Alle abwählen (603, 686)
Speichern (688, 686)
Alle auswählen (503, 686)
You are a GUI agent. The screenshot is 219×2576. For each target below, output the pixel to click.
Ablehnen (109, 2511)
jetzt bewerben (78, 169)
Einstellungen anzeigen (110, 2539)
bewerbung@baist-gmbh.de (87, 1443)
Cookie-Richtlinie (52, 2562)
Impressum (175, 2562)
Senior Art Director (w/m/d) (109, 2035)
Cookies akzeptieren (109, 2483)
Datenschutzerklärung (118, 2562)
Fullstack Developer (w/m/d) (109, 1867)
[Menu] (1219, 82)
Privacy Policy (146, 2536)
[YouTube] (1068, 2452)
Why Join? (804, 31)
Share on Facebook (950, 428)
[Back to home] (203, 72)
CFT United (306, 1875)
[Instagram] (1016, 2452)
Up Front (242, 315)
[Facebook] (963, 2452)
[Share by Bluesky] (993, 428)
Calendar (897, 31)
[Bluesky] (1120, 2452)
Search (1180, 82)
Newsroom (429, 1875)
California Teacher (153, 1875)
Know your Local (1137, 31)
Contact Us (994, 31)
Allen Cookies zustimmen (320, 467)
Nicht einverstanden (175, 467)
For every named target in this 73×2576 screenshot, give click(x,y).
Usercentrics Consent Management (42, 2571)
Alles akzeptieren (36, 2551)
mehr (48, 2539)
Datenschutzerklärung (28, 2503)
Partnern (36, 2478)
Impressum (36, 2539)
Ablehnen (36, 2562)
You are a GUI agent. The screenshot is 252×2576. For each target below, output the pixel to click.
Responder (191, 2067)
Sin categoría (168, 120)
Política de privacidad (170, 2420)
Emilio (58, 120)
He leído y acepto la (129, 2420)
******
What is needed:
Everything from the first line above through the line that contains "For every named" should be duplicated exactly, please, and nothing beyond it.

Problem solution:
Alle abwählen (603, 686)
Speichern (688, 686)
Alle auswählen (503, 686)
You are a GUI agent. The screenshot is 219×2576. For each target below, output the pixel to click.
Ablehnen (109, 2511)
jetzt bewerben (78, 169)
Einstellungen anzeigen (110, 2539)
bewerbung@baist-gmbh.de (87, 1443)
Cookie-Richtlinie (52, 2562)
Impressum (175, 2562)
Senior Art Director (w/m/d) (109, 2035)
Cookies akzeptieren (109, 2483)
Datenschutzerklärung (118, 2562)
Fullstack Developer (w/m/d) (109, 1867)
[Menu] (1219, 82)
Privacy Policy (146, 2536)
[YouTube] (1068, 2452)
Why Join? (804, 31)
Share on Facebook (950, 428)
[Back to home] (203, 72)
CFT United (306, 1875)
[Instagram] (1016, 2452)
Up Front (242, 315)
[Facebook] (963, 2452)
[Share by Bluesky] (993, 428)
Calendar (897, 31)
[Bluesky] (1120, 2452)
Search (1180, 82)
Newsroom (429, 1875)
California Teacher (153, 1875)
Know your Local (1137, 31)
Contact Us (994, 31)
Allen Cookies zustimmen (320, 467)
Nicht einverstanden (175, 467)
For every named target in this 73×2576 screenshot, give click(x,y).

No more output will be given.